Long‐Term Management after Survival of Out‐of-Hospital Cardiac Arrest
Patients who survive cardiac arrest without irreversible damage to the central nervous system and who achieve hemodynamic stability should have diagnostic testing to define appropriate therapeutic interventions for their long-term management. This aggressive approach is driven by the fact that survival after out-of-hospital cardiac arrest is followed by a 10–25% mortality rate during the first 2 years after the event, and there are data suggesting that significant survival benefits can be achieved by prescription of an implantable cardioverter-defibrillator (ICD).

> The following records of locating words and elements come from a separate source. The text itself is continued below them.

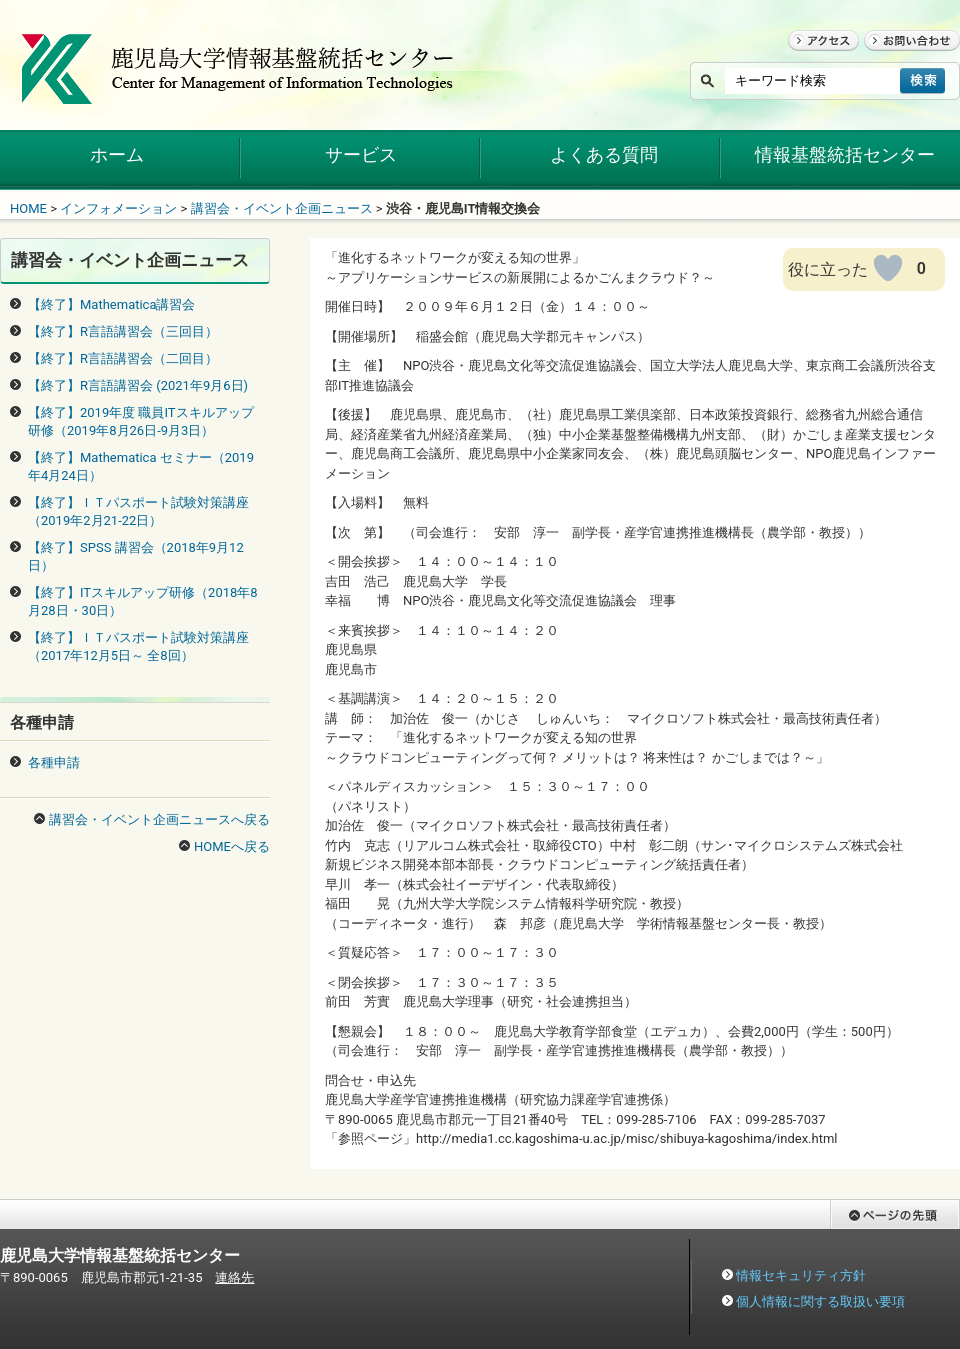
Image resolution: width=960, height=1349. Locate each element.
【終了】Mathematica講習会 (112, 304)
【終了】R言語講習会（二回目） (123, 358)
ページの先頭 (869, 1238)
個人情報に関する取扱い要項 (820, 1301)
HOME (28, 208)
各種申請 (54, 762)
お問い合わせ (903, 59)
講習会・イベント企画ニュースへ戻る (159, 819)
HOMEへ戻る (232, 846)
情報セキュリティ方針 (801, 1275)
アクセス (814, 59)
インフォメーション (118, 208)
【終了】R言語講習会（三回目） (123, 331)
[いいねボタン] (888, 268)
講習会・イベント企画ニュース (282, 208)
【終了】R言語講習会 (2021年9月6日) (138, 385)
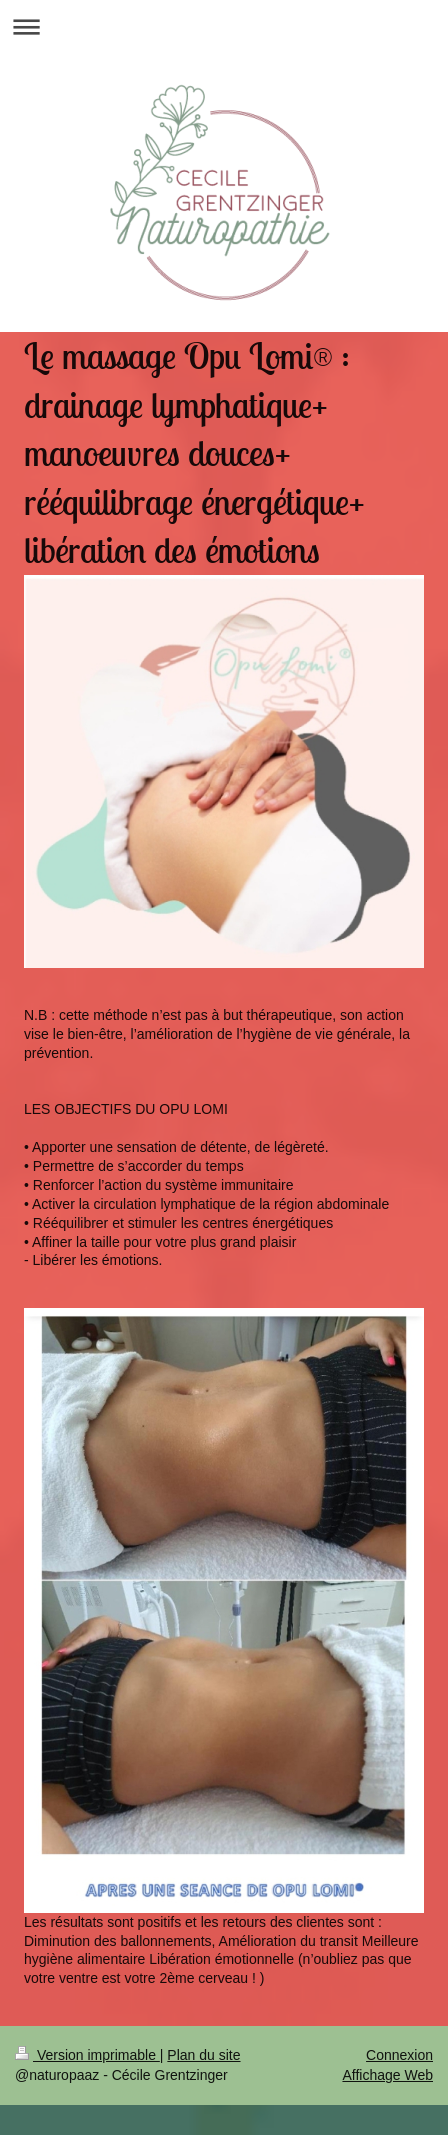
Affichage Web (387, 2075)
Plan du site (203, 2055)
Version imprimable (87, 2055)
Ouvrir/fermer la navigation (224, 26)
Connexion (399, 2055)
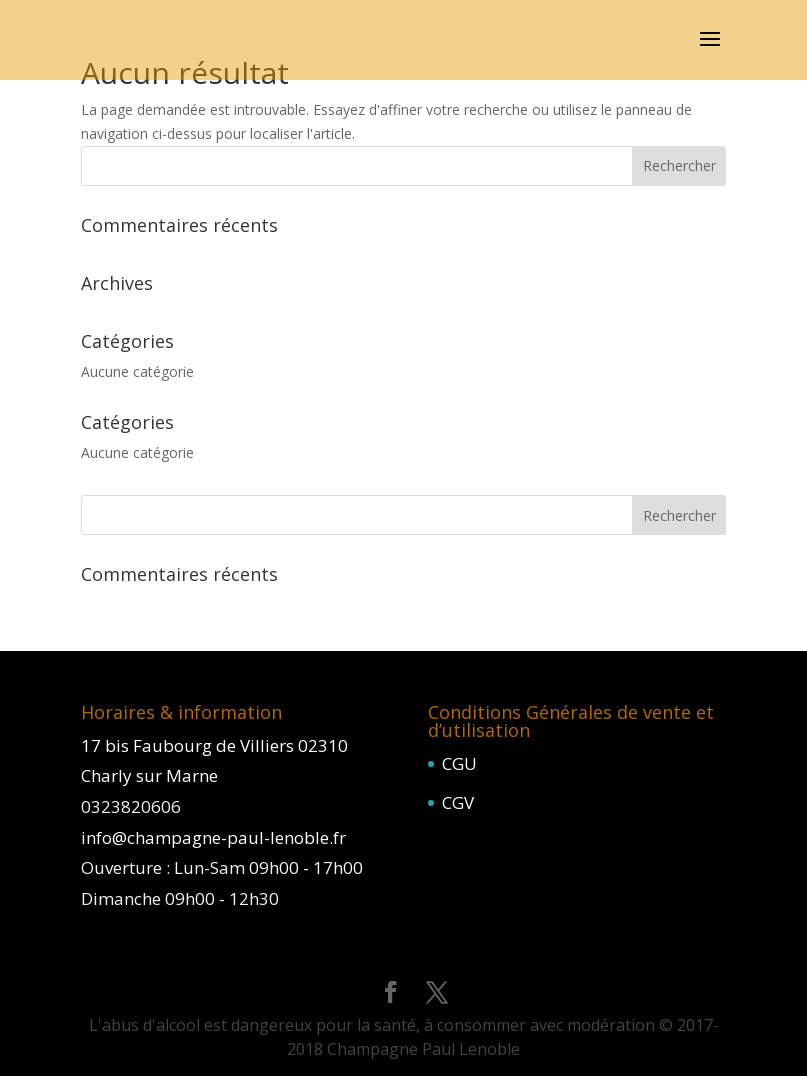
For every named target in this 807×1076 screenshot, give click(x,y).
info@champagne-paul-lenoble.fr (213, 837)
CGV (458, 802)
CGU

Among patients in whom an acute ST elevation MI, or transient and reversible myocardial ischemia, is identified as the specific mechanism triggering an out-of-hospital cardiac arrest, the management is dictated in part by the transient nature of life-threatening arrhythmia risk during the acute coronary syndrome (ACS) and in part by the extent of permanent myocardial damage that results. Cardiac arrest during the acute ischemic phase is not an ICD indication, but survivors of cardiac arrest not associated with an ACS do benefit. In addition, patients who survive MI with an ejection fraction less than 30–35% appear to benefit from ICDs.
For patients with cardiac arrest determined to be due to a treatable transient ischemic mechanism, particularly with higher EFs, catheter interventional, surgical, and/or pharmacologic anti-ischemic therapy is generally accepted for long-term management.
Survivors of cardiac arrest due to other categories of disease, such as the hypertrophic or dilated cardiomyopathies and the various rare inherited disorders (e.g., right ventricular dysplasia, long QT syndrome, Brugada syndrome, catecholaminergic polymorphic VT, and so-called idiopathic VF), are all considered ICD candidates.